RFR: 8346664: C2: Optimize mask check with constant offset [v10]

Thu Jan 30 15:16:52 UTC 2025

On Thu, 30 Jan 2025 14:37:17 GMT, Matthias Ernst <duke at openjdk.org> wrote:

>> Fixes [JDK-8346664](https://bugs.openjdk.org/browse/JDK-8346664): extends the optimization of masked sums introduced in #6697 to cover constant values, which currently break the optimization.
>> 
>> Such constant values arise in an expression of the following form, for example from `MemorySegmentImpl#isAlignedForElement`:
>> 
>> 
>> (base + (index + 1) << 8) & 255
>> => MulNode
>> (base + (index << 8 + 256)) & 255
>> => AddNode
>> ((base + index << 8) + 256) & 255
>> 
>> 
>> Currently, `256` is not being recognized as a shifted value. This PR enables further reduction:
>> 
>> 
>> ((base + index << 8) + 256) & 255
>> => MulNode (this PR)
>> (base + index << 8) & 255
>> => MulNode (PR #6697)
>> base & 255 (loop invariant)
>> 
>> 
>> Implementation notes:
>> * I verified that the originating issue "scaled varhandle indexed with i+1"  (https://mail.openjdk.org/pipermail/panama-dev/2024-December/020835.html) is resolved with this PR.
>> * ~in order to stay with the flow of the current implementation, I refrained from solving general (const & mask)==0 cases, but only those where const == _ << shift.~
>> * ~I modified existing test cases adding/subtracting from the index var (which would fail with current C2). Let me know if would like to see separate cases for these.~
>
> Matthias Ernst has updated the pull request incrementally with one additional commit since the last revision:
> 
>   expect vectorization of i|7 instead of i&7
>   i&7 variant expect "= 0".

Just copying my rationale here, so that we don't lose it should the code change and GitHub lose track of the comment:

-----------------------
Ah, this indeed sounds scary. Hmm let me try to remember what I was thinking here... this was rather complicated.

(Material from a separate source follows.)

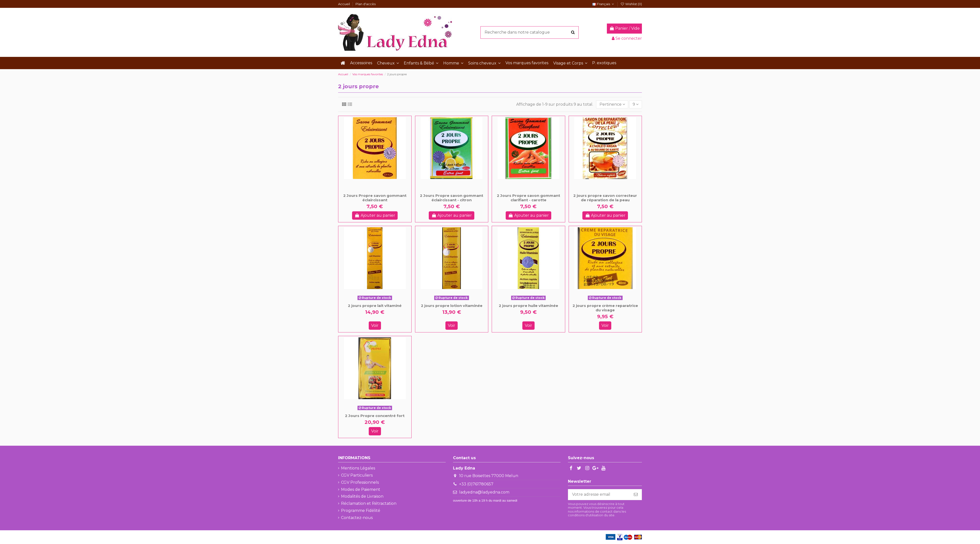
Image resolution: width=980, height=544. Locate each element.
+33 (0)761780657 (476, 484)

If you are interested to read up more on this (no need), see here:
`src/hotspot/share/opto/mempointer.hpp`
Look for `overflow` and the definition of `SAFE` decompisition, and the `MemPointer Lemma`.

We are doing int accesses with int stride (`getAtIndex` for `int` layout). So if there was a different overflow, we would overflow by a factor of `2^32` indices, which would put us outside the range of an `int[]` size which is maximally about `2^31`.

Note that we feed the method only `int[]`.

If we were to feed in `long[]`, then we could possibly overflow the index, and end up still inside the array, as the jump would be `2^32 * 4` bytes, which is inside close to the maximal capacity of an `long[]`, i.e. `2^31 * 8` bytes.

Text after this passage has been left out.